Answer? Do the tweaking right there on the layered cluster canvas! Here I’ve used the Rotate command to Flip the cluster Horizontally, then I Filled the word strip with white and oh yeah. I rearranged things a little.

This step can be done before you play with things, rather than after like I’ve done. But the tweakability is there either way. The goal is to be able to use the LAYERED cluster again, so it will need to be Saved As a layered cluster – a Photoshop document, so make sure it’ll preserve the Layers and Color Profile. You could alternatively Save As a TIFF to save some hard drive space. Go with whichever format you’re more comfortable with.

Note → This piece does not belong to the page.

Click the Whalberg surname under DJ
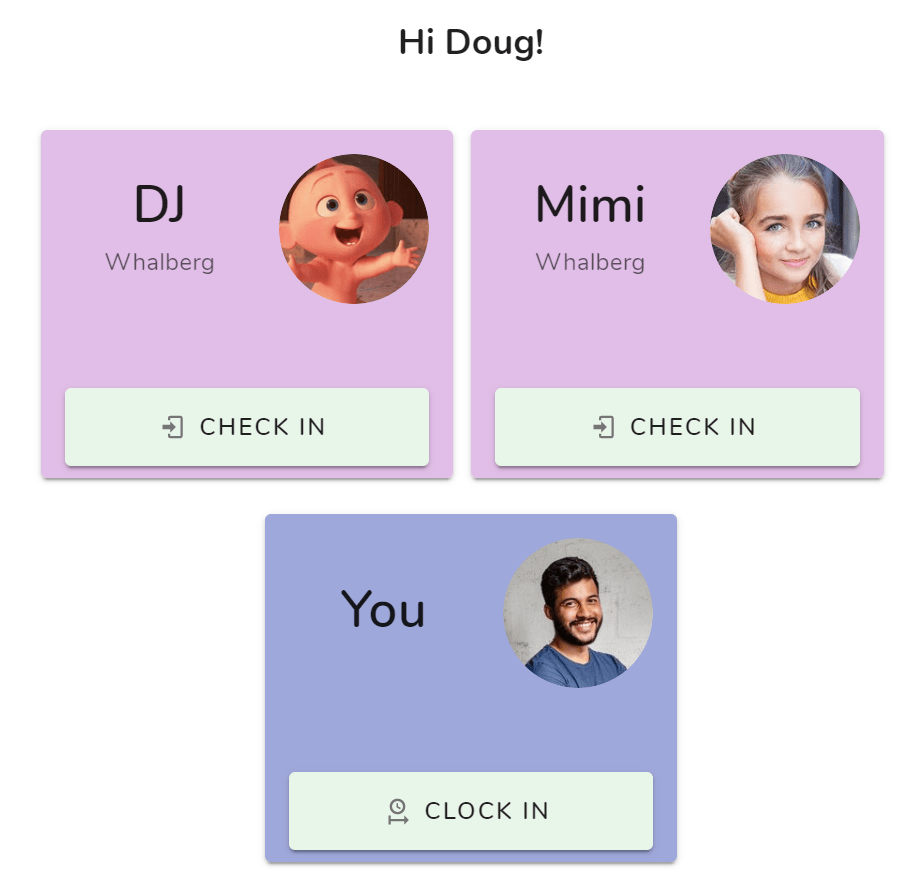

Here I’ve Saved the PSD to the folder for my Challenge layout. If it was going to be used again and again, I might put it into the kit folder so it would be right there to mix and mingle.

Now, how is it reusable once it’s been Saved? As I said, just drag-and-drop isn’t going to work.

I could decide how I want the cluster to be oriented on the layout, adjust all the shadows to sync with the rest of the layout and then drag-and-drop. But that’s a lot of work and might need a bunch of Undo and Redo [CTRL/CMD>X and CTRL/CMD>Y]. Surely there’s a better way… one that’ll keep the layers loose. Just build the layout behind it!

But to do that I’ll need to Image>Resize>Canvas [CTRL/CMD>ALT>C] so there’s room.

I used the default center as my Anchor point but it isn’t essential. What does matter is making the Canvas the size you want your finished layout to be. I work with a transparent background, so I want that preserved too.

Bingo! All the layers are there, I have room to add papers, photos and other elements, and the canvas is the correct size to become a layout!

I just popped a paper behind the cluster layers to show you how it works. I hope this is what Rachel had in mind when she asked her question…

Next Tuesday I’m going to use this same layout as my example. Can you guess what the topic will be?